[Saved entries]
┌──

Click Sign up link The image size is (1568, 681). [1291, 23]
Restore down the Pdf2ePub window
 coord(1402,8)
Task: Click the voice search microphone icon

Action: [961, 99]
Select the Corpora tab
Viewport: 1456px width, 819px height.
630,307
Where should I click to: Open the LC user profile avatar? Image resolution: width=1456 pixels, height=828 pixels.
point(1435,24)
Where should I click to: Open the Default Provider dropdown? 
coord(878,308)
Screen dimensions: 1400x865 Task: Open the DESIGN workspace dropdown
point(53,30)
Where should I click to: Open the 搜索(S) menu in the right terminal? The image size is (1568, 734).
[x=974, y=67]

└──

Your task is to write out, exactly, the line that holds "Screen dimensions: 1400x865" and every line after it until the records end.

Reply to the exercise>
Screen dimensions: 1400x865 Task: Open the DESIGN workspace dropdown
point(53,30)
Where should I click to: Open the 搜索(S) menu in the right terminal? The image size is (1568, 734).
[x=974, y=67]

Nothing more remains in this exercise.